Copy your model into the function. The results should be stored in the dataframe.

# Create a function `solve_economic_dispatch`, which solves the economic
# dispatch problem for a given set of input parameters.

function solve_economic_dispatch(dictThermalGeneartors::Dict, dictWindTurbines::Dict, scenario)
    ## Define the economic dispatch (ED) model
    dispatchModel = Model(HiGHS.Optimizer)
    set_silent(dispatchModel)
    ## Define decision variables
    ## p_g power output of generators
    # YOUR CODE BELOW
    
    ## p_w wind power injection
    # YOUR CODE BELOW

    ## Define the objective function
    # YOUR CODE BELOW
  
    ## Define the power balance constraint
    # YOUR CODE BELOW
    
    ## Solve statement
    optimize!(dispatchModel)
    assert_is_solved_and_feasible(dispatchModel)

    ## return the optimal value of the objective function and variables
    return (
        p_g = value.(p_g),
        p_w = value.(p_w),
        wind_curtailment = scenario.wind_forecast - sum(value.(p_w)),
        total_cost = objective_value(dispatchModel),
    )
end

# Create a dataframe to store results
results_df = DataFrame(
    scenario = String[],
    total_cost = Float64[],
    wind_curtailment = Float64[]
)

# Loop over the scenarios and save the results to a dataframe
for (scenario_name, scenario_data) in dictScenarios
    solution = solve_economic_dispatch(dictThermalGeneartors, dictWindTurbines, scenario_data)
    push!(results_df, (scenario_name, solution.total_cost, solution.wind_curtailment))
end

# Print the dataframe
println("\nResults for all scenarios:")
println(results_df)

What is the problem in scenario “S5” with the assumptions made in the ED problem leading to an inefficient usage of wind turbines?

# YOUR ANSWER HERE

Solutions

You will likely find solutions to most exercises online. However, I strongly encourage you to work on these exercises independently without searching explicitly for the exact answers to the exercises. Understanding someone else’s solution is very different from developing your own. Use the lecture notes and try to solve the exercises on your own. This approach will significantly enhance your learning and problem-solving skills.

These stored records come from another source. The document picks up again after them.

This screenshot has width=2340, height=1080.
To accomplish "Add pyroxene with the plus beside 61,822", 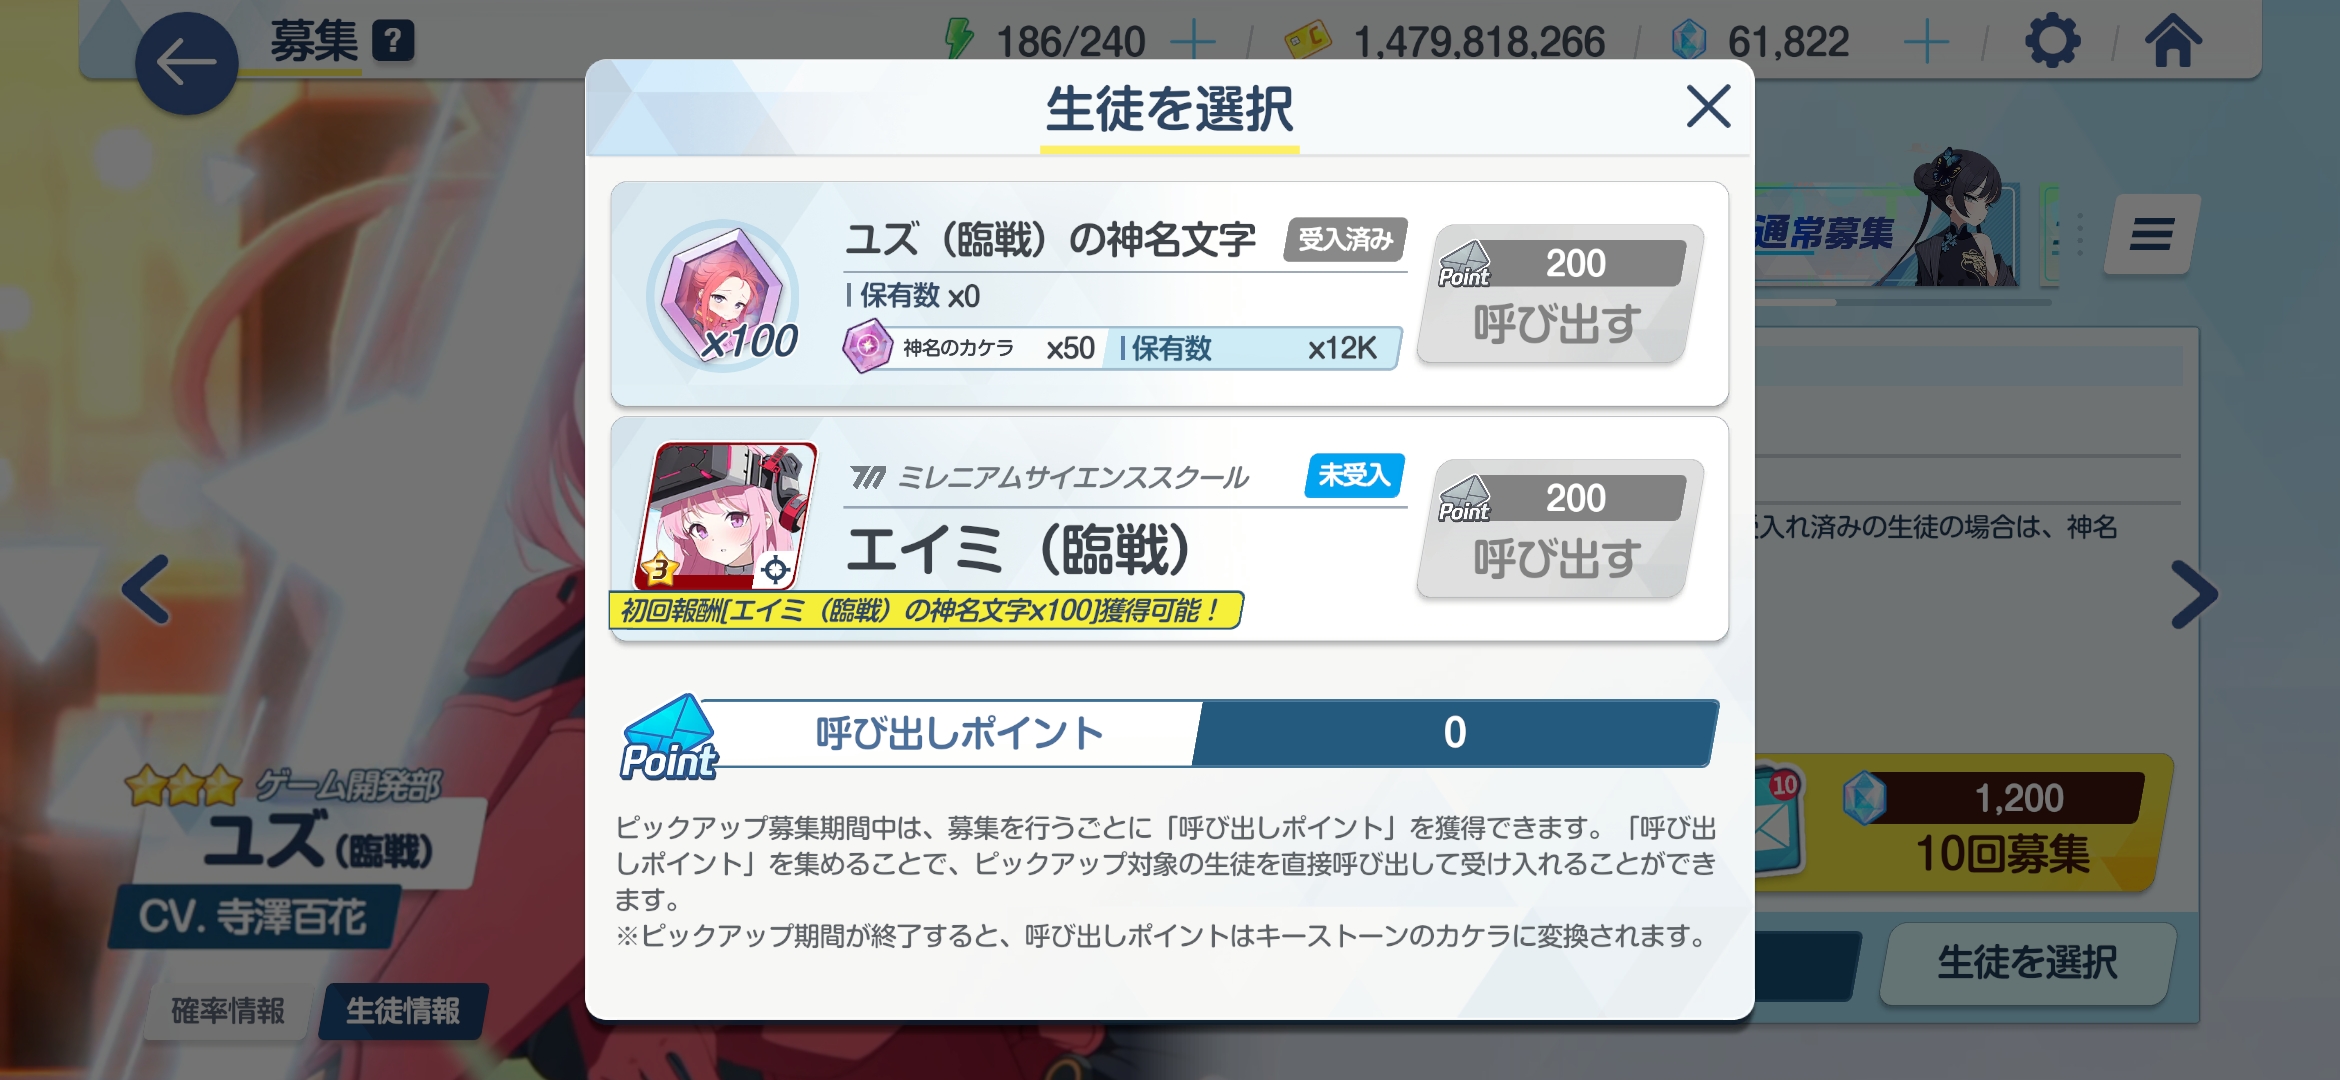I will (1926, 42).
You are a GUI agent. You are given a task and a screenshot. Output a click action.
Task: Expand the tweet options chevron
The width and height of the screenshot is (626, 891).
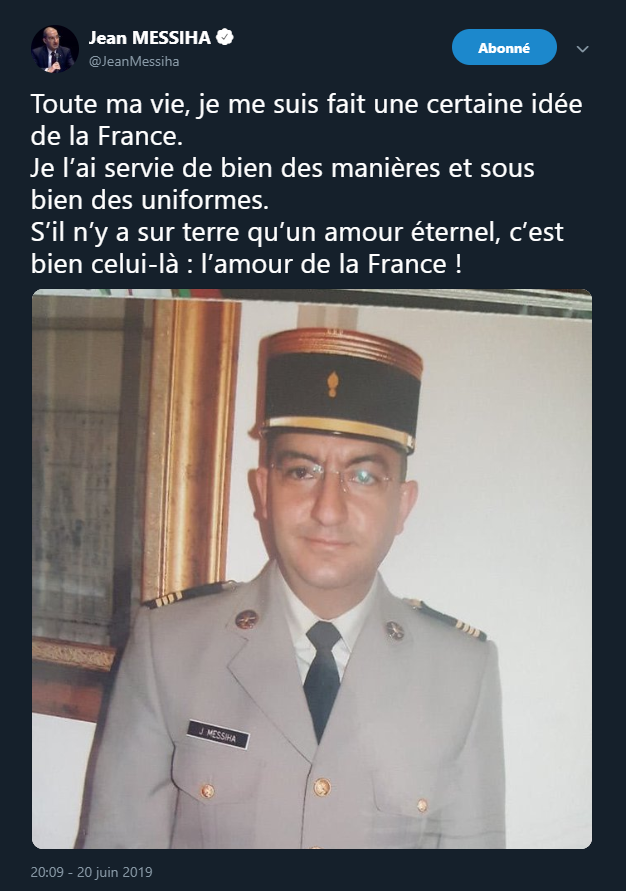[582, 49]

Remember, the goal is not just to complete the exercises, but to understand the concepts and improve your programming abilities. If you encounter difficulties, review the lecture materials, experiment with different approaches, and don’t hesitate to ask for clarification during class discussions.

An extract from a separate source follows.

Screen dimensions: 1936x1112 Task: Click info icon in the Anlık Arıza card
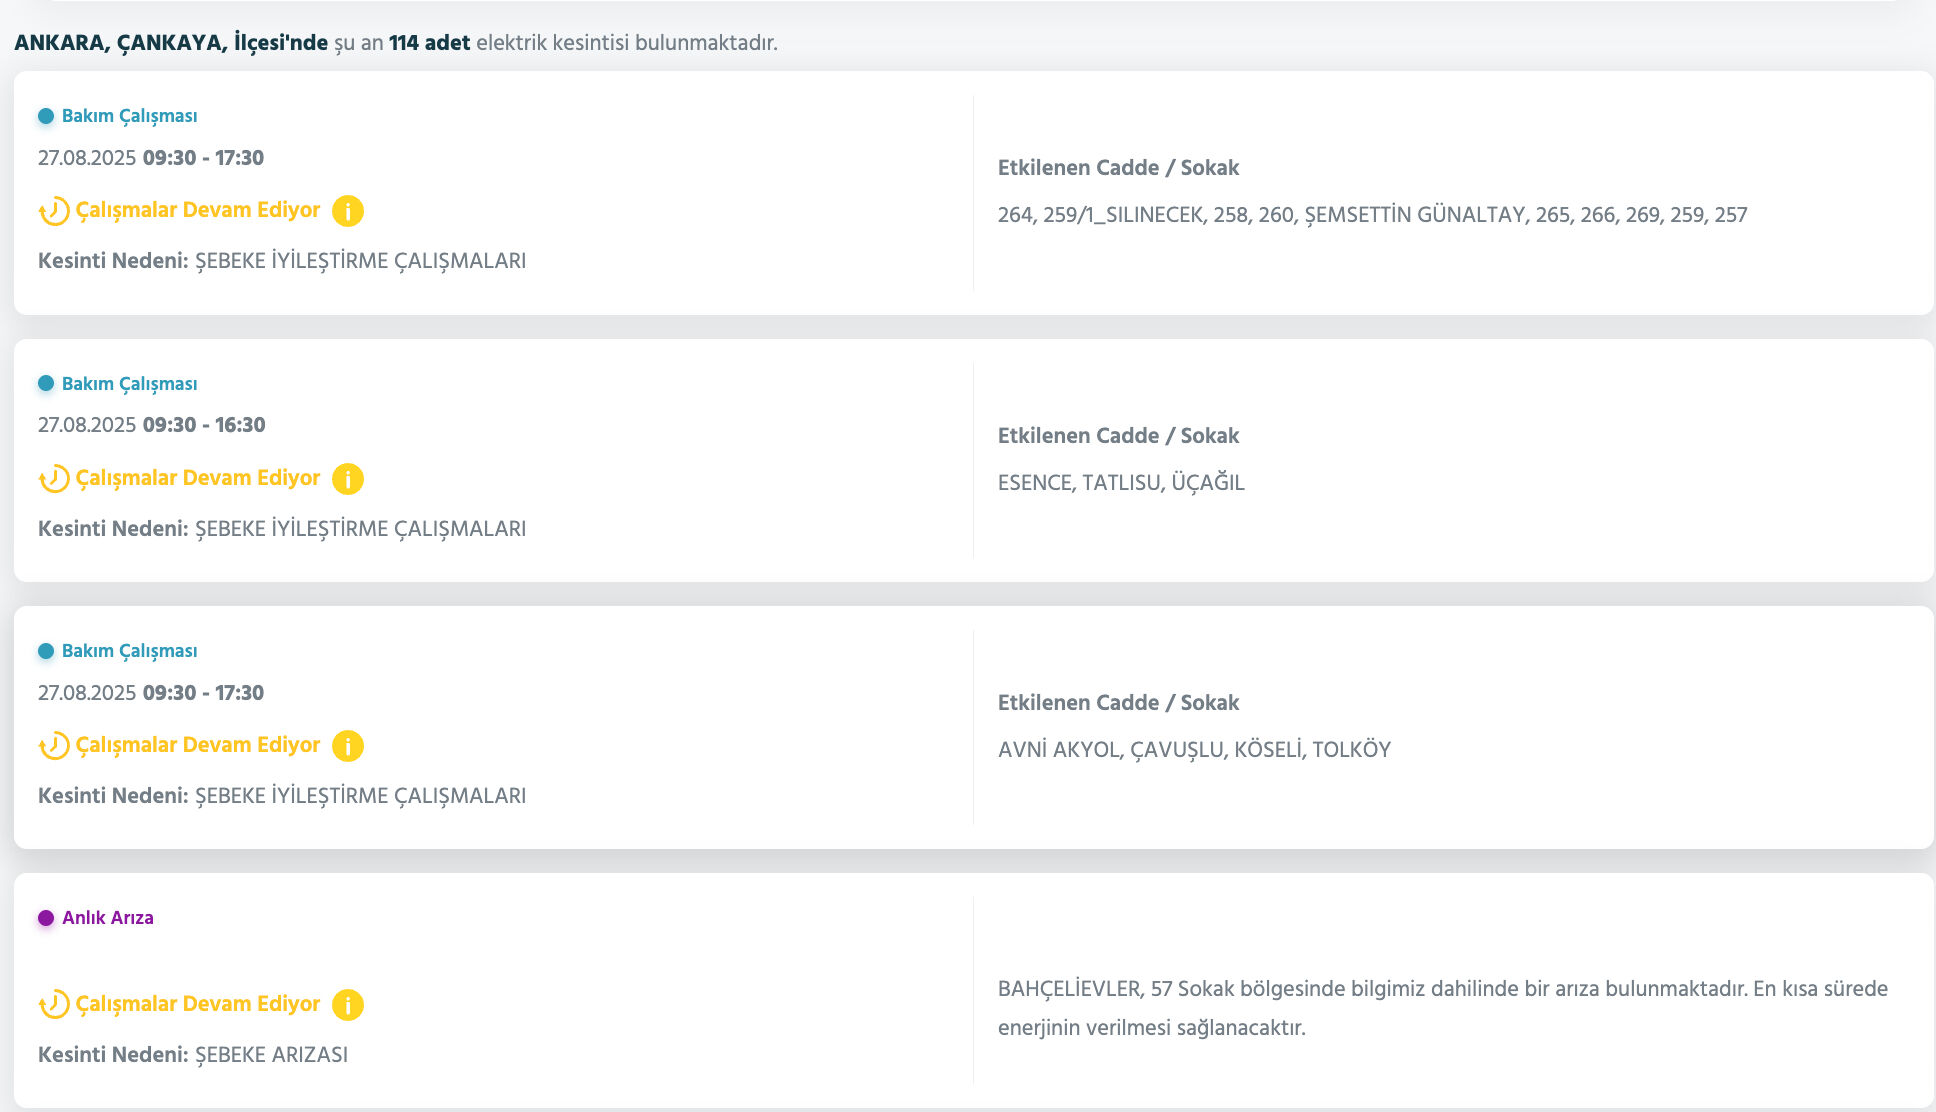(348, 1005)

Later, you will find the solutions to these exercises online in the associated GitHub repository, but we will also quickly go over them in next week’s tutorial. To access the solutions, click on the Github button on the lower right and search for the folder with today’s lecture and tutorial. Alternatively, you can ask ChatGPT or Claude to explain them to you. But please remember, the goal is not just to complete the exercises, but to understand the concepts and improve your programming abilities.